Ari won’t stop until she knows why. But some truths are too haunting, too terrifying, to ever be revealed.
My review: I really liked this book. The first in the Gods and Monsters series, this set up a genuinely interesting world, where gods are real and somewhat terrifying. Set in a sort-of apocalyptic New Orleans, the city had been destroyed by several hurricanes and purchased by a group of wealthy supernaturals, who know rule the city under their own law. Mixed into this is an interesting take on Greek mythology and it definitely made me want to know more about everything.
A good book on its own, but I kind of see this as a great set up to what can be a fascinating series. I will definitely be looking out for more books by Keaton.
Red Rain, by R.L. Stine
Book description: Travel writer Lea Sutter finds herself on a small island off the coast of South Carolina, the wrong place at the wrong time. A merciless, unanticipated hurricane cuts a path of destruction and Lea barely escapes with her life.
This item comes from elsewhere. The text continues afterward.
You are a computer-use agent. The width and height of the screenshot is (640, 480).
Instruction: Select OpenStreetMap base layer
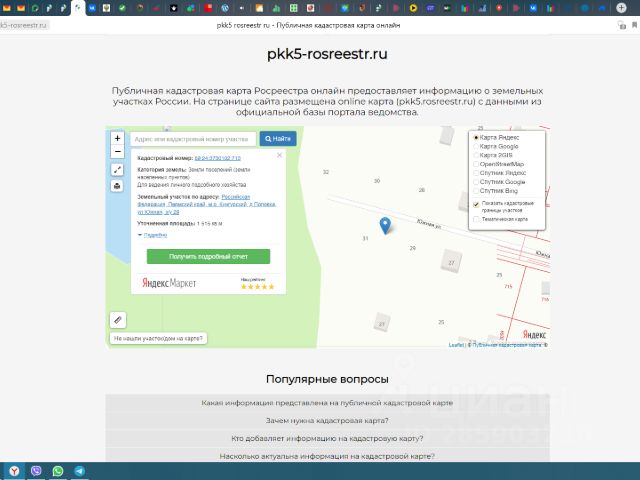[x=476, y=164]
In the storm’s aftermath, she discovers orphaned twin boys and impulsively decides to adopt them. The boys, Samuel and Daniel, seem amiable and immensely grateful; Lea’s family back on Long Island—husband Mark and their two children, Ira and Elena—aren’t quite so pleased. But even they can’t anticipate the twins’ true nature—or predict that, within a few weeks’ time, Mark will wind up implicated in two brutal murders, with the police narrowing in.
My review: I can’t believe I didn’t know that R.L. Stine had come out with another adult horror book. I like to think of myself as a little bit of an expert on all things Stine, so I was hurt that this got by me. And R.L. did not disappoint. He delivered … his special brand of “bat-shit-craziness” that I have come to know and love.
Was it good? No. Was it particularly scary. Um, not really. The book is pretty obvious, there’s no real suspense. You know pretty early in the book not only who the bad guys are, but what exactly they are, their motivations. And the endings in any R.L. book have to have some sort of “wtf just happened” moment – which this did. Read if you love R.L. Stine. Don’t if you do not.
Unearthly, by Cynthia Hand
Book description: In the beginning, there’s a boy standing in the trees . . . .
Clara Gardner has recently learned that she’s part angel. Having angel blood run through her veins not only makes her smarter, stronger, and faster than humans (a word, she realizes, that no longer applies to her), but it means she has a purpose, something she was put on this earth to do. Figuring out what that is, though, isn’t easy.
Her visions of a raging forest fire and an alluring stranger lead her to a new school in a new town. When she meets Christian, who turns out to be the boy of her dreams (literally), everything seems to fall into place and out of place at the same time. Because there’s another guy, Tucker, who appeals to Clara’s less angelic side.
As Clara tries to find her way in a world she no longer understands, she encounters unseen dangers and choices she never thought she’d have to make between honesty and deceit, love and duty, good and evil. When the fire from her vision finally ignites, will Clara be ready to face her destiny?
My review: I feel that the whole angel concept is getting almost as tired as vampires – there seems to be a lot of YA angel fiction going on right now. Unearthly was a decent book, but I guess I’m starting to feel that it was a little bland.
Maybe that’s not fair to angel books in general. I like me a good angel book, but Unearthly kind of irked me at the end so I think I’m a little embittered. My issue is that there was no wrap up whatsoever. None. There was a twist at the end, which might have been interesting to me, except nothing else had been answered at all and that just bothers me. Authors: at least pretend to write a book that can stand alone. When there is clearly going to be a second part, it just ends up looking lazy that you decided to make it into two books, or more. I’m more lenient at the end of the second book in a trilogy, but the very first book? At least try.